§ **TASK STATEMENT**:
Start at the line that contains "Where should I" in the listing below and extract every line through the last, exactly; leave pictures out.

§ **WORKING DATA**:
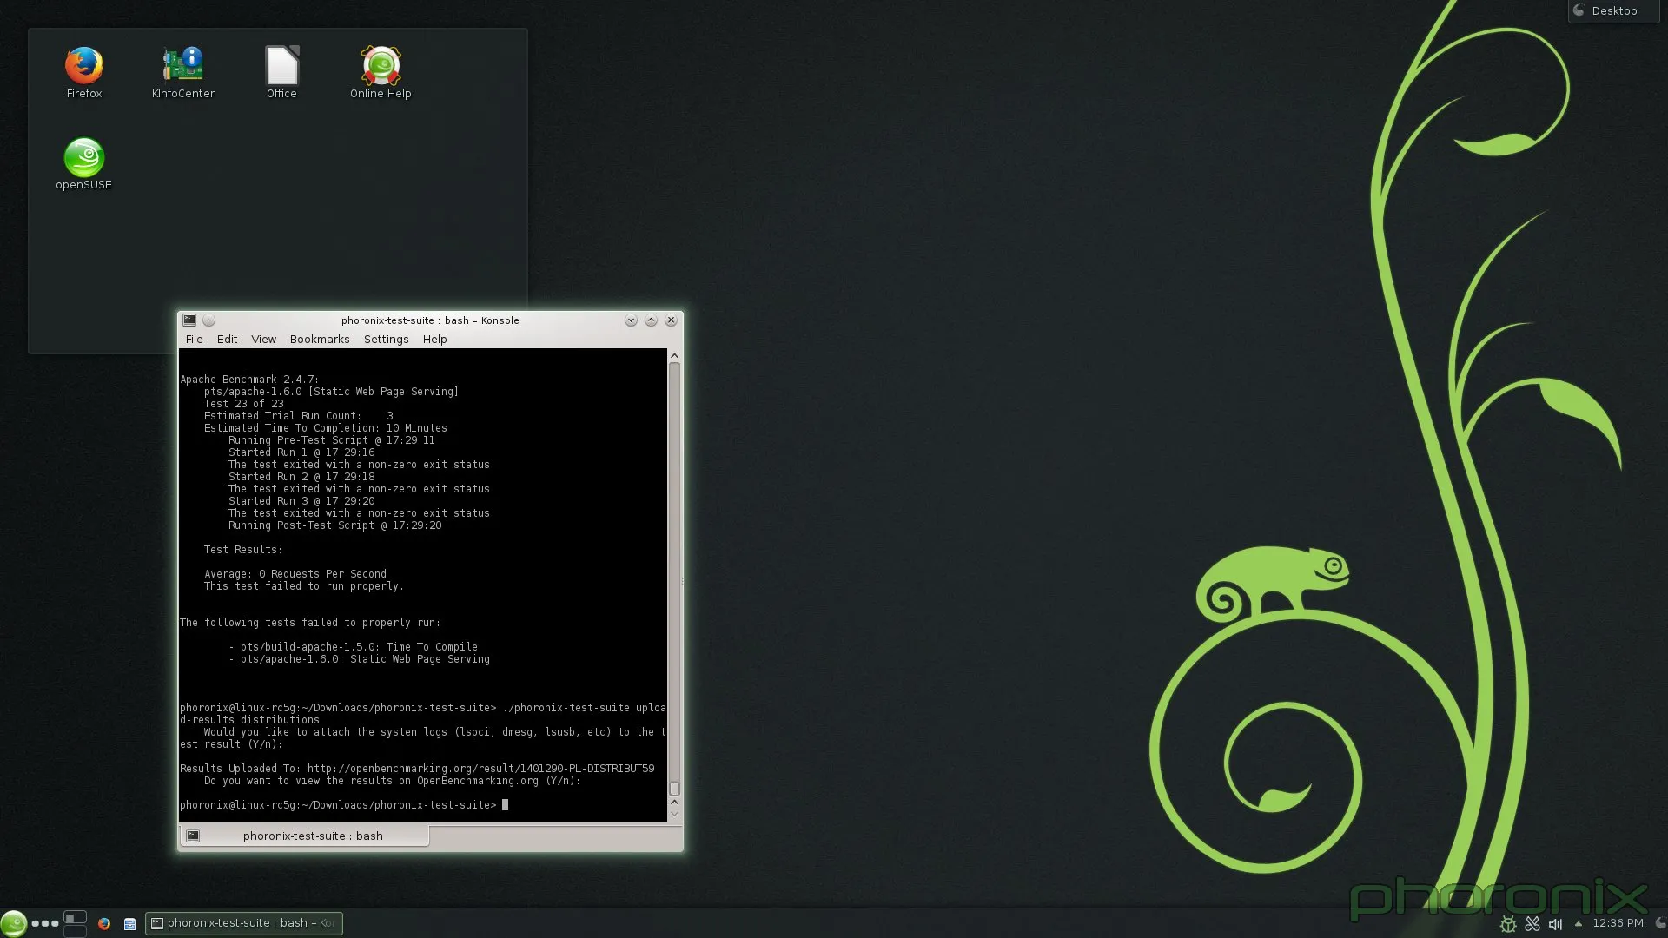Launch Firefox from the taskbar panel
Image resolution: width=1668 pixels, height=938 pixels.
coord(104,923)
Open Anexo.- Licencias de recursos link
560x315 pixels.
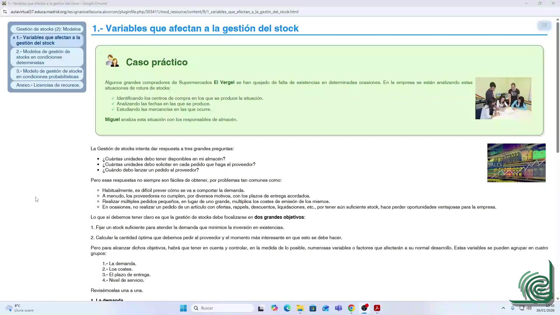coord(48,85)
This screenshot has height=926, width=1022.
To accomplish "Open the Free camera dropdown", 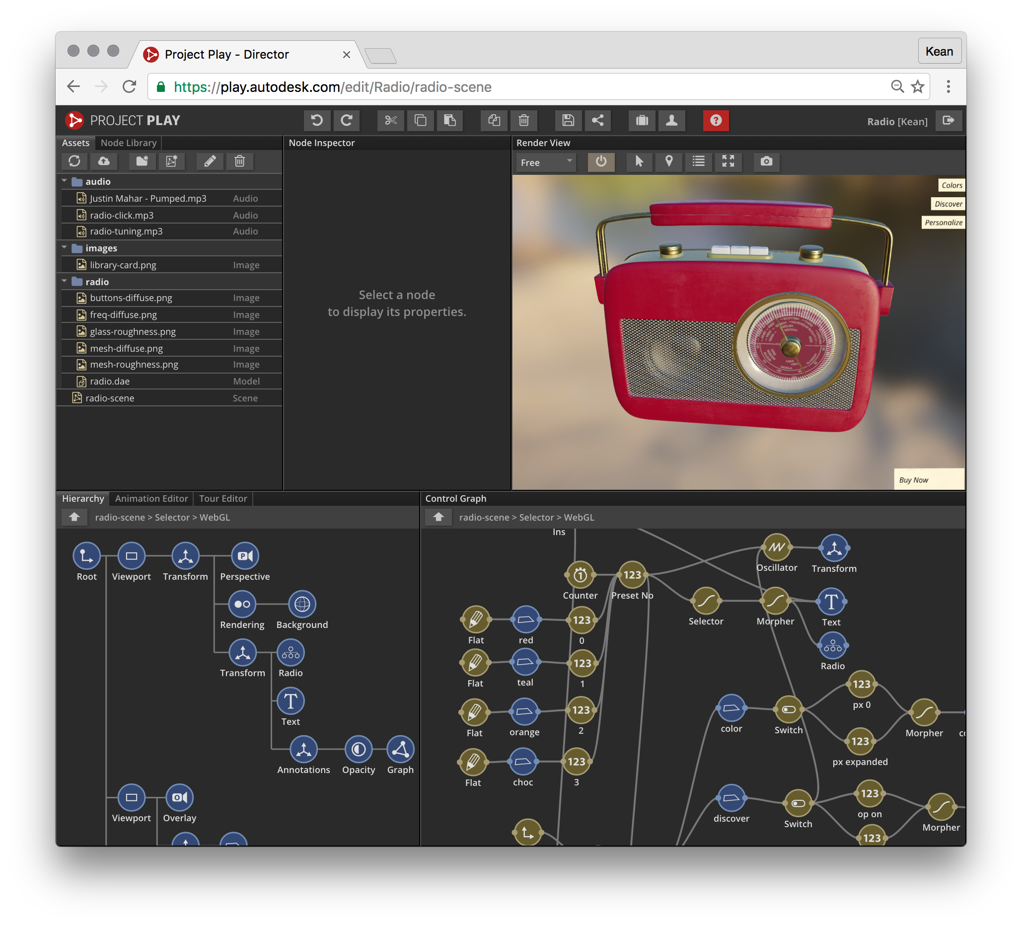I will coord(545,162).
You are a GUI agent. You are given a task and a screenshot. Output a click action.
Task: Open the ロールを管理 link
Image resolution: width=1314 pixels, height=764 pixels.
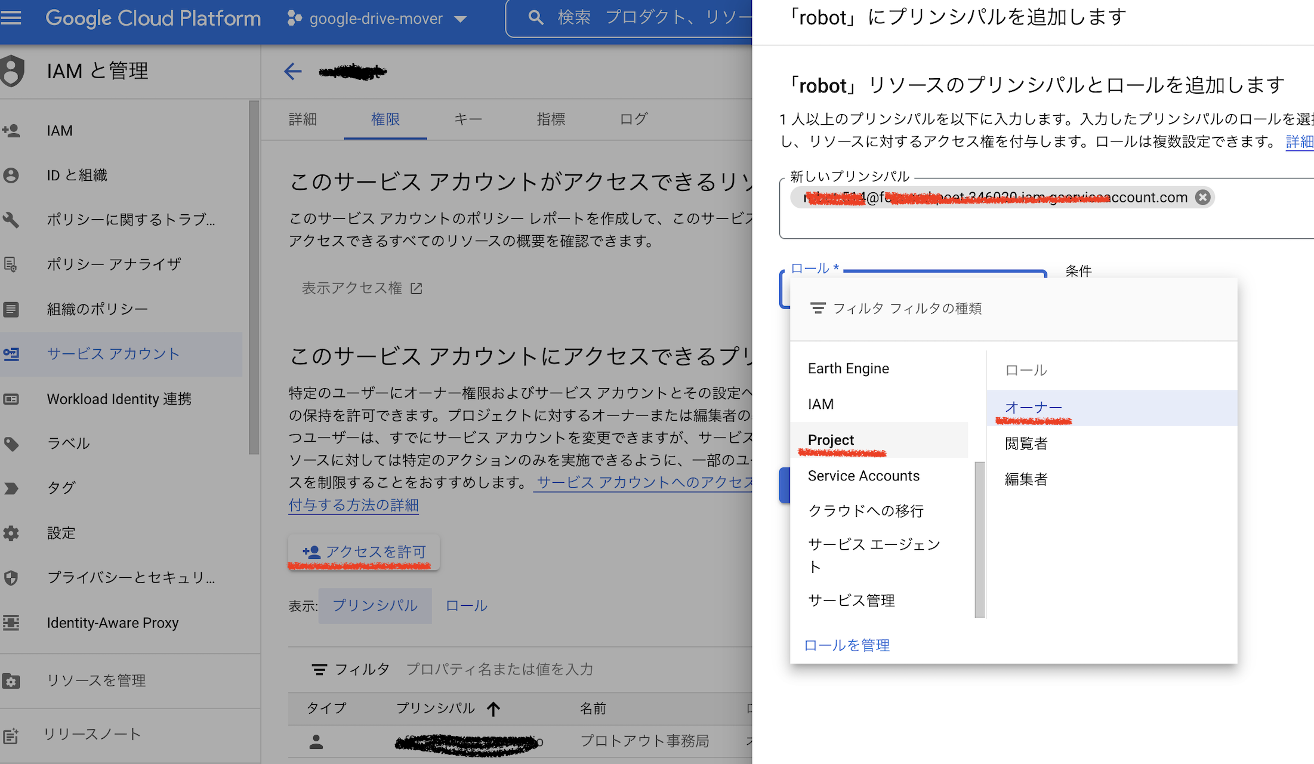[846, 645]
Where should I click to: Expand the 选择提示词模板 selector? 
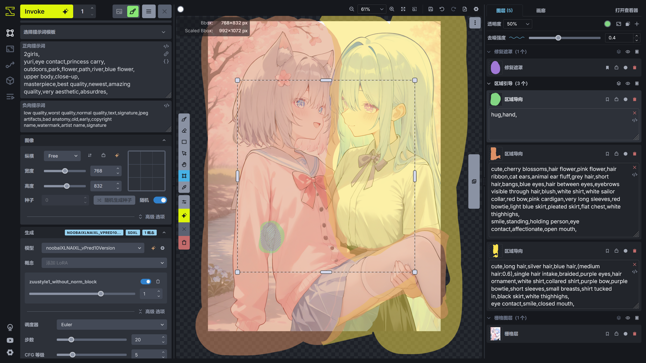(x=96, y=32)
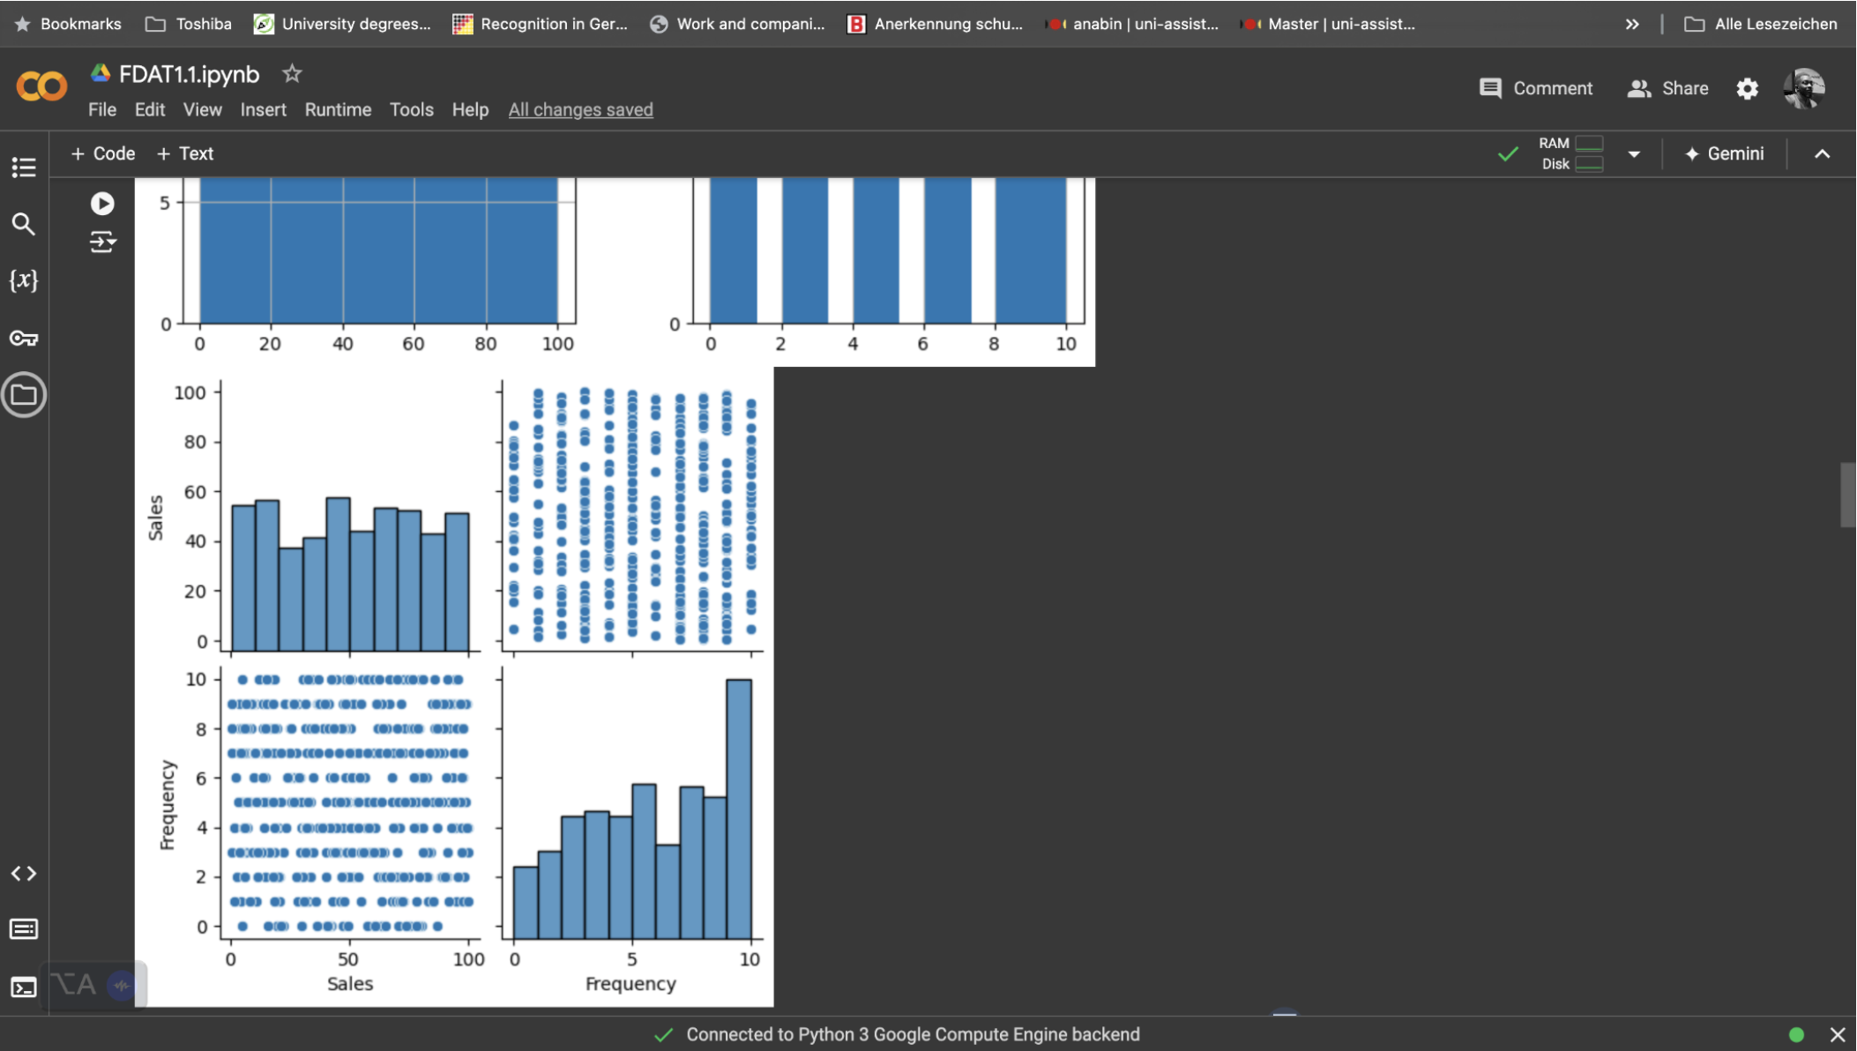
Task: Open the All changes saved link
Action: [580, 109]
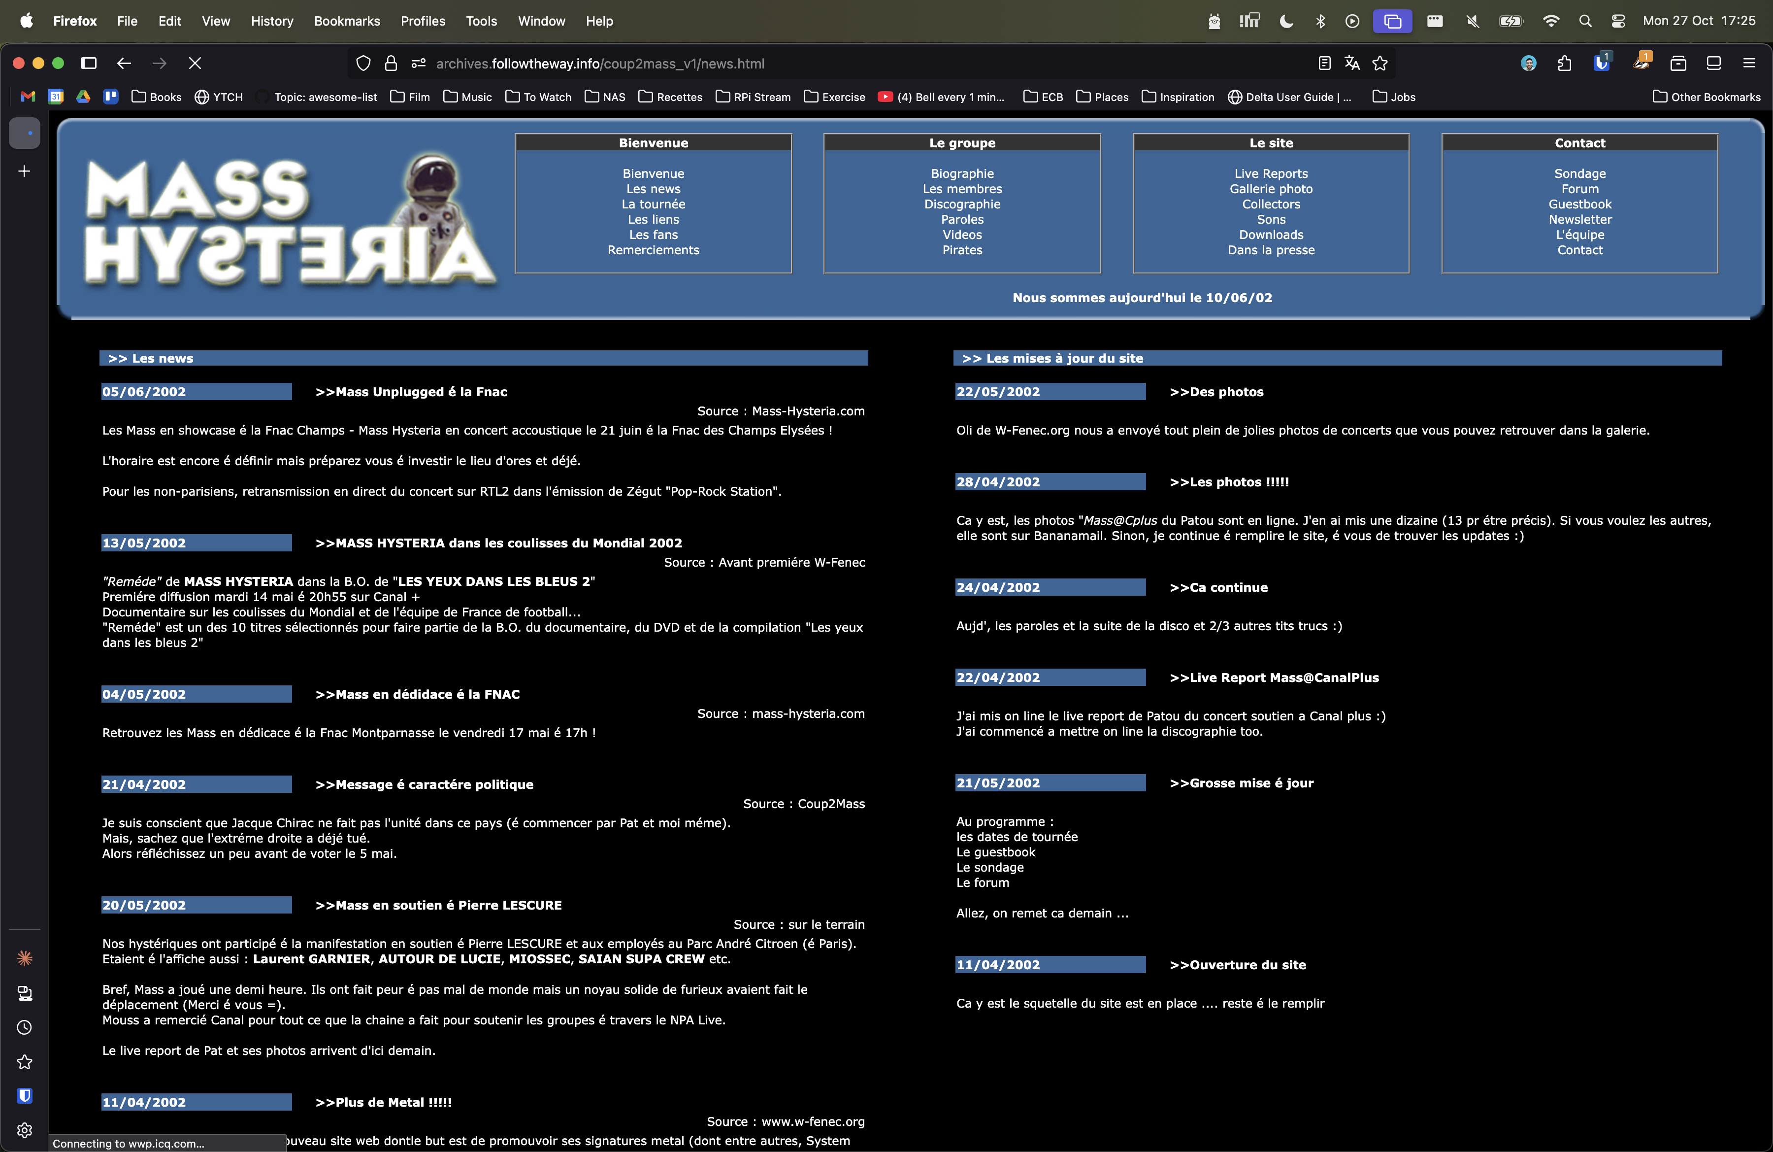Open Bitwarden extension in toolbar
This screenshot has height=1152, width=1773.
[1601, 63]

§ **TASK SOLUTION**:
Where should I click to: Expand the 选择提示词模板 selector? 
(x=96, y=32)
Task: Open the All changes saved link
Action: [580, 109]
Open Bitwarden extension in toolbar
This screenshot has height=1152, width=1773.
[1601, 63]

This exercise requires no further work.